Here, we use low resolution parameters :

  • k = 0.25
  • month_start <- 11
  • month_end <- 11

Executing main.R

We generate the outputs on ThinkR machine. > make sure your .Renviron variables FISHMAP_UPDATE_OUTPUTS and FISHMAP_OUTPUT_DIR are correctly set

# Generate results (model files are compiled)
source(here::here("dev", "run_main_and_save_output.R"))
## Error in file(filename, "r", encoding = encoding): cannot open the connection

Note: model fit is perfomed in 118 steps in this run

Executing this code results in four outputs to be compared. Result are not showm here.

output_dir <- Sys.getenv("FISHMAP_OUTPUT_DIR")
list.files(path = file.path(output_dir))
## character(0)

To check whether the seed is effectively making the output reproducible, we will run a second time main.R with the same seed. Result are not shown here.

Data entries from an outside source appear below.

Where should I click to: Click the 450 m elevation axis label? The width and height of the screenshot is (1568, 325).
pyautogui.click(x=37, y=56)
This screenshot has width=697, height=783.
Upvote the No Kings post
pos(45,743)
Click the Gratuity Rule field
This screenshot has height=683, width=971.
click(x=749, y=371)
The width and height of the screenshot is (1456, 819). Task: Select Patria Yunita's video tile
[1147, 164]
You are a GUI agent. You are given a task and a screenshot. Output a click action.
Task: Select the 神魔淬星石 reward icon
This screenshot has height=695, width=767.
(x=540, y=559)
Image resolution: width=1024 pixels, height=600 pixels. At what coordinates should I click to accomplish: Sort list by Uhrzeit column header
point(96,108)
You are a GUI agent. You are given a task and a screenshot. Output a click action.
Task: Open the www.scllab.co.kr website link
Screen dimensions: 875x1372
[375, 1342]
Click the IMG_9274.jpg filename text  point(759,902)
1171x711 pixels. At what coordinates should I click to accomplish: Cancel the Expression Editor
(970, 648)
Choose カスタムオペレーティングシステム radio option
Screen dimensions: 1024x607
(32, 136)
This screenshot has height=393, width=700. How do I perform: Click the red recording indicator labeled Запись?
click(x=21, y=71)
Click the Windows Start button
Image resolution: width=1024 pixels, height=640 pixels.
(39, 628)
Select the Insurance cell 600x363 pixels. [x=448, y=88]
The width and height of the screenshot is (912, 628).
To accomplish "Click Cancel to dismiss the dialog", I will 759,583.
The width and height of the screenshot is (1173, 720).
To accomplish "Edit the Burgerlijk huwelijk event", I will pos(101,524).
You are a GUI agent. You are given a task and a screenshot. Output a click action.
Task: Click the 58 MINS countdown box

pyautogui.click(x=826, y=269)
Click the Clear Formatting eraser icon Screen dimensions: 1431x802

# Create a temporary folder
tmp_folder <- tempfile(pattern = "fishmap_check")
dir.create(tmp_folder)

# Move ThinkR first execution output in temp folder
dir.create(file.path(tmp_folder, "thinkr_output"))
fs::file_move(
  path = list.files(
    path = output_dir,
    full.names = TRUE
  ),
  new_path = file.path(tmp_folder, "thinkr_output")
)

# Run main.R a second time (model files are already compiled from first run)
source(here::here("dev", "run_main_and_save_output.R"))
## Error in file(filename, "r", encoding = encoding): cannot open the connection
# Move ThinkR second execution in the temp folder
dir.create(file.path(tmp_folder, "thinkr_output_rerun"))
fs::file_move(
  path = list.files(
    path = output_dir,
    full.names = TRUE
  ),
  new_path = file.path(tmp_folder, "thinkr_output_rerun")
)

We list the resulting output files.

thinkr1_output_dir <- file.path(tmp_folder, "thinkr_output")

thinkr1_output <- paste0(
  list.files(
    path = thinkr1_output_dir,
    full.names = TRUE
  ),
  collapse = "\n"
)

glue::glue("The paths to ThinkR's second run output files are :\n {thinkr1_output}")
## The paths to ThinkR's second run output files are :
thinkr2_output_dir <- file.path(tmp_folder, "thinkr_output_rerun")

thinkr2_output <- paste0(
  list.files(
    path = thinkr2_output_dir,
    full.names = TRUE
  ),
  collapse = "\n"
)

glue::glue("The paths to ThinkR's first run output files are :\n {thinkr2_output}")
## The paths to ThinkR's first run output files are :

Checking seed reproducibility

In order to contrast output files from both ThinkR runs, we will use the package waldo.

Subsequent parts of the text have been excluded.